Hypothesis

Specific genomic loci resist epigenetic erasure during iPSC reprogramming because they are replicated late in S‑phase, allowing parental histones carrying repressive marks (H3K9me3, H3K27me3) to be preferentially retained via a replication‑coupled inheritance mechanism.

Mechanistic Rationale

Recent work shows that chromatin accessibility changes during reprogramming are tightly linked to DNA replication, with replicated regions opening at OCT4/SOX2/KLF4 binding sites while unreplicated regions shift only gradually {[https://pmc.ncbi.nlm.nih.gov/articles/PMC12985388/]}. Moreover, histone modifications such as H3K9me3 and H3K27me3 are partially retained after reprogramming {[https://www.frontiersin.org/journals/cell-and-developmental-biology/articles/10.3389/fcell.2025.1559183/full]}. If a locus is replicated late, the parental nucleosomes carrying these marks have a higher chance of being recycled onto the nascent strand before reprogramming factors can access the DNA, creating a deterministic barrier to erasure.
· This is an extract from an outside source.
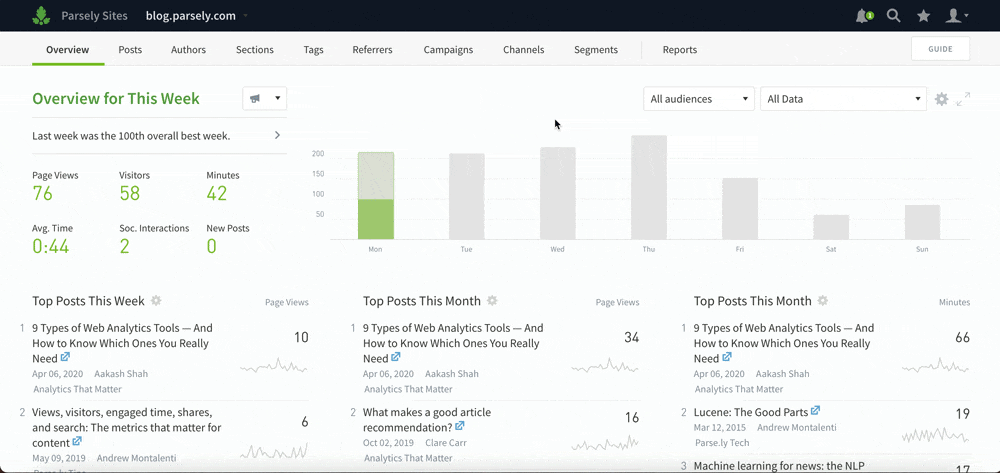1000x473 pixels.
Task: Select the green Monday bar in chart
Action: tap(375, 219)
This model also explains the observed genotype‑dependent methylation at sites like cg27577782 near USP36 {[https://doi.org/10.1101/2024.12.13.627515]}, as genetic variants that alter local replication timing (e.g., by affecting origin firing) would change the probability of parental histone retention.

Predictions

1. Loci identified as resistant to erasure (e.g., those retaining donor‑specific DNA methylation or H3K9me3/H3K27me3 in iPSCs) will show significantly later replication timing in the donor cell type compared with loci that are fully erased.
2. Pharmacologically advancing replication timing (e.g., low‑dose CDK2 inhibition to promote early‑origin firing) will increase the efficiency of erasure at resistant loci without compromising pluripotency.
3. Conversely, delaying replication timing (e.g., CDK1 overexpression) will exacerbate the retention of age‑associated marks and widen the rejuvenation gap.

Experimental Design

• Cell system: Human dermal fibroblasts from donors with known genotypes at cg27577782 and matched iPSC lines generated via OSKM transduction.
• Replication timing profiling: Perform Repli‑Seq on donor fibroblasts and on day‑0, day‑3, day‑7, and day‑14 reprogramming intermediates to assign early/medium/late S‑phase fractions to each CpG and nucleosome region.
• Epigenetic read‑out: Whole‑genome bisulfite sequencing (WGBS) and ChIP‑seq for H3K9me3/H3K27me3 at the same time points to quantify retention of donor‑specific marks.
• Intervention: Treat parallel reprogramming cultures with either a CDK2 inhibitor (e.g., CVT‑313) at a concentration that advances early‑origin firing, or a CDK1 overexpression lentiviral vector, alongside appropriate controls.
• Analysis: Compare the fraction of resistant loci that lose donor methylation or histone marks between conditions. Use linear modeling to test whether replication timing predicts erasure efficiency independent of genotype.

Potential Outcomes

• Support: A significant negative correlation between replication timing (later S‑phase) and persistence of donor epigenetic marks; CDK2 inhibition leads to a measurable reduction (e.g., >20%) in resistant loci and a corresponding decrease in epigenetic age metrics (e.g., Horvath clock) toward the level seen in fully erased iPSCs.
• Refutation: No relationship between replication timing and mark retention, or manipulation of replication timing fails to alter the resistant locus fraction, indicating that other mechanisms (e.g., transcription factor shielding or nuclear compartmentalization) dominate.

Significance

Linking replication timing to the rejuvenation gap provides a testable, mechanistic framework that integrates genetic variability, chromatin dynamics, and epigenetic inheritance. If validated, it suggests that transient modulation of S‑phase progression could be a safe, non‑integrative strategy to enhance epigenetic reset during reprogramming, thereby narrowing the gap between chronological and biological age without increasing tumorigenic risk.